Isn't it Byronic?

“Blessings on his experience!” cried the poet. “Ask him these questions”:

Did he never play at Cricket or walk a mile in hot weather – did he never spill a dish of tea over his testicles in handing the cup to his charmer to the greater shame of his nankeen breeches? – did he never swim in the sea at Noonday with the Sun in his eyes and on his head – which all the foam of the ocean could not cool? did he never draw his foot out of a tub of too hot water damning his eyes and his valet's? did he never inject for a Gonorrhea? – or make water through an ulcerated Urethra? was he ever in a Turkish bath – that marble paradise of sherbet and sodomy? – was he ever in a cauldron of boiling oil like St John …

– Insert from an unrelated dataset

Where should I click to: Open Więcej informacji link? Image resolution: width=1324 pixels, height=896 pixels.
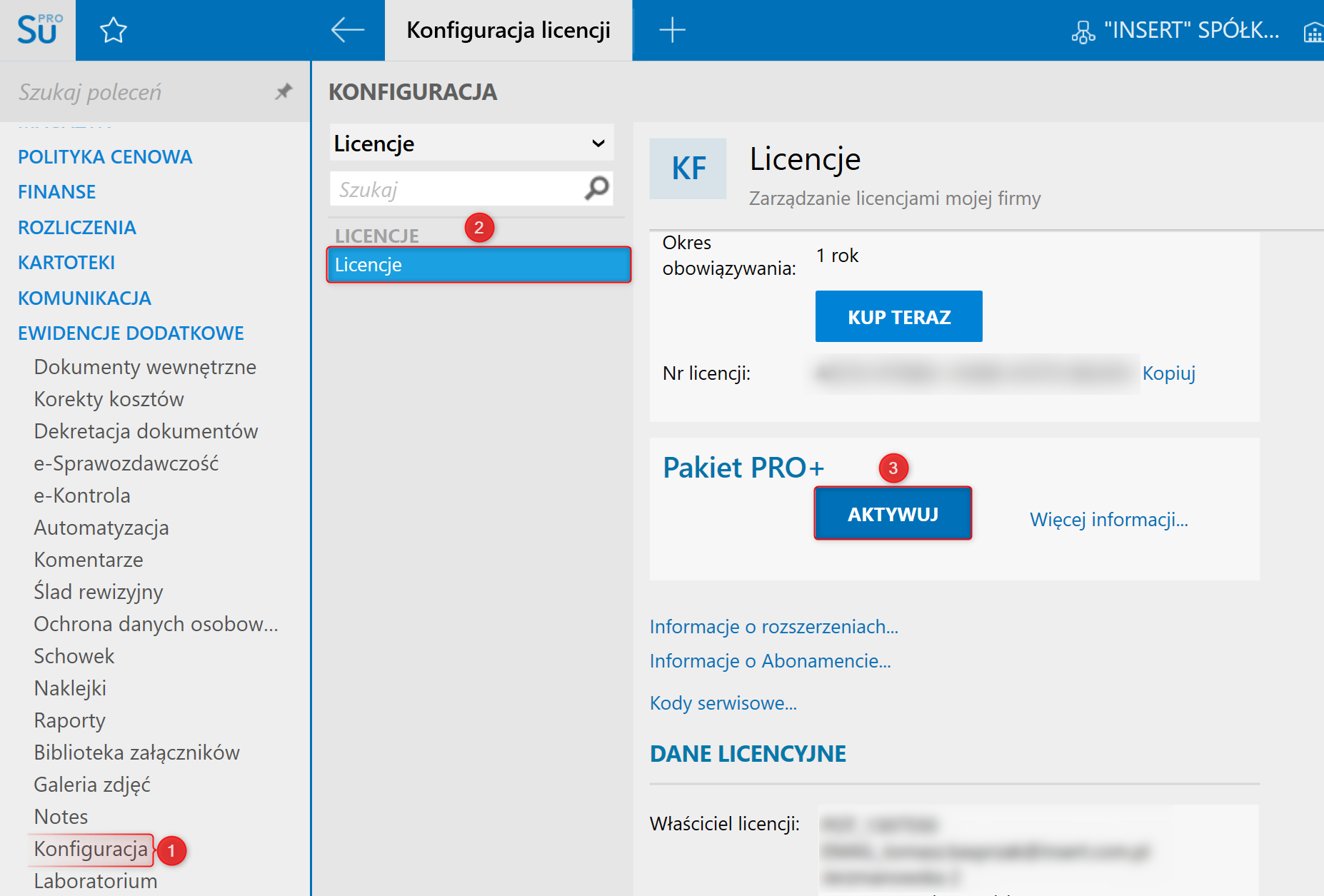click(x=1108, y=520)
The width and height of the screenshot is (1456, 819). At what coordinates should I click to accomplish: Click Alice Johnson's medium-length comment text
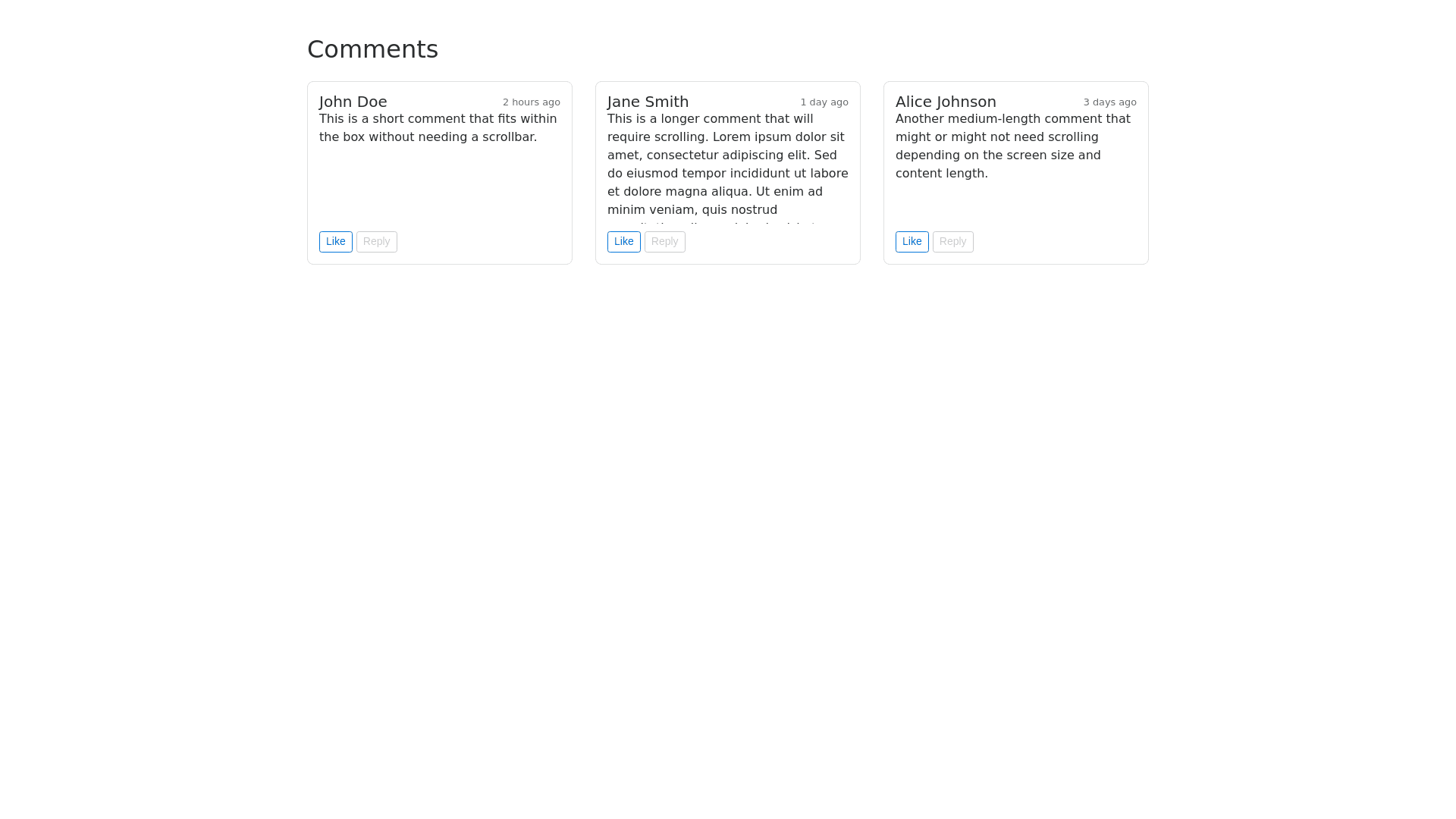click(x=1012, y=146)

The poor “him” subjected to this patronizing interrogation was the scholarly Francis Cohen; the recipient was the publisher John Murray; and the poet was Lord Byron, the first two cantos of whose Don Juanhad just been published together on July 15, 1819. Cohen had read them at once and dared to suggest what Byron “should” have done instead:

Lord B. should have been grave & gay by turns; grave in one page & gay in the next; grave in one line, & gay in the next. And not grave & gay in the same page, or in the same stanza, or in the same line … we are never drenched & scorched at the same instant whilst standing in one spot.

Byron's view was that being simultaneously drenched and scorched would be nothing out of the ordinary to a true man of the world. And this was very much how he wanted Don Juan to be taken – as a piece of versified worldliness, free to rove where it wished, contradictory climates and all. What he “should” have done could sling its hifalutin hook. Now was no time, in Byron's short life, for creeping compromise.